Source records
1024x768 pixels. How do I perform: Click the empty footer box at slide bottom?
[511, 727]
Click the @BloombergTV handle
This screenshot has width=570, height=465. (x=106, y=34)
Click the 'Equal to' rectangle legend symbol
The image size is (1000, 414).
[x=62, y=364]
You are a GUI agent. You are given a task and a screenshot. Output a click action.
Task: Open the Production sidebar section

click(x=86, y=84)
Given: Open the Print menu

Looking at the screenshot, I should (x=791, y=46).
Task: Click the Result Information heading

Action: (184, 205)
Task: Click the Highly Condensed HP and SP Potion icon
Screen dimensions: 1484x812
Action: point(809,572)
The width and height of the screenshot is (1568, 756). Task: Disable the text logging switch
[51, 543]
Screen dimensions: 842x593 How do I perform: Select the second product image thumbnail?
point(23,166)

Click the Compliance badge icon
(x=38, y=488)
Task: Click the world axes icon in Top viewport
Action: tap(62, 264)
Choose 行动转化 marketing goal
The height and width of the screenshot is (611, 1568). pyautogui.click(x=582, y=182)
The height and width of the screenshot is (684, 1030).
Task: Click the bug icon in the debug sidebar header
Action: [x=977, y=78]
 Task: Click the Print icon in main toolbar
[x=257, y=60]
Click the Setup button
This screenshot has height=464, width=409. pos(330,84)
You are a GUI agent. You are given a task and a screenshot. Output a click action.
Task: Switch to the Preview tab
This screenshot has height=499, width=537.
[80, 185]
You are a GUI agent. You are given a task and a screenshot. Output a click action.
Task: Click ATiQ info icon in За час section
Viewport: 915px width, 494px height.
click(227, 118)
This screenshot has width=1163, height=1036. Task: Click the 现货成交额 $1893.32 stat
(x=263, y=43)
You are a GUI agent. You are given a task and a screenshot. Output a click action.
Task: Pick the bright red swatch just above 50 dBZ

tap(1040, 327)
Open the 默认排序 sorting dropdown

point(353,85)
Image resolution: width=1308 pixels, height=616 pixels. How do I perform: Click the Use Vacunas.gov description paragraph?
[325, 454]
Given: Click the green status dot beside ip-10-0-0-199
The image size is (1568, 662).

Required task> Update the material above by replacing "Setup" with "Settings" wherever it occurs. Change nothing else.

Expected answer>
1024x768 pixels. How do I perform: Click the empty footer box at slide bottom?
[511, 727]
Click the @BloombergTV handle
This screenshot has width=570, height=465. (x=106, y=34)
Click the 'Equal to' rectangle legend symbol
The image size is (1000, 414).
[x=62, y=364]
You are a GUI agent. You are given a task and a screenshot. Output a click action.
Task: Open the Production sidebar section

click(x=86, y=84)
Given: Open the Print menu

Looking at the screenshot, I should (x=791, y=46).
Task: Click the Result Information heading

Action: (184, 205)
Task: Click the Highly Condensed HP and SP Potion icon
Screen dimensions: 1484x812
Action: point(809,572)
The width and height of the screenshot is (1568, 756). Task: Disable the text logging switch
[51, 543]
Screen dimensions: 842x593 How do I perform: Select the second product image thumbnail?
point(23,166)

Click the Compliance badge icon
(x=38, y=488)
Task: Click the world axes icon in Top viewport
Action: tap(62, 264)
Choose 行动转化 marketing goal
The height and width of the screenshot is (611, 1568). pyautogui.click(x=582, y=182)
The height and width of the screenshot is (684, 1030).
Task: Click the bug icon in the debug sidebar header
Action: [x=977, y=78]
 Task: Click the Print icon in main toolbar
[x=257, y=60]
Click the Settings button
This screenshot has height=464, width=409. pos(330,84)
You are a GUI agent. You are given a task and a screenshot. Output a click action.
Task: Switch to the Preview tab
This screenshot has height=499, width=537.
[80, 185]
You are a GUI agent. You are given a task and a screenshot. Output a click action.
Task: Click ATiQ info icon in За час section
Viewport: 915px width, 494px height.
click(227, 118)
This screenshot has width=1163, height=1036. Task: Click the 现货成交额 $1893.32 stat
(x=263, y=43)
You are a GUI agent. You are given a task and a screenshot. Output a click action.
Task: Pick the bright red swatch just above 50 dBZ

tap(1040, 327)
Open the 默认排序 sorting dropdown

point(353,85)
Image resolution: width=1308 pixels, height=616 pixels. How do I perform: Click the Use Vacunas.gov description paragraph?
[325, 454]
Given: Click the green status dot beside ip-10-0-0-199
The image size is (1568, 662).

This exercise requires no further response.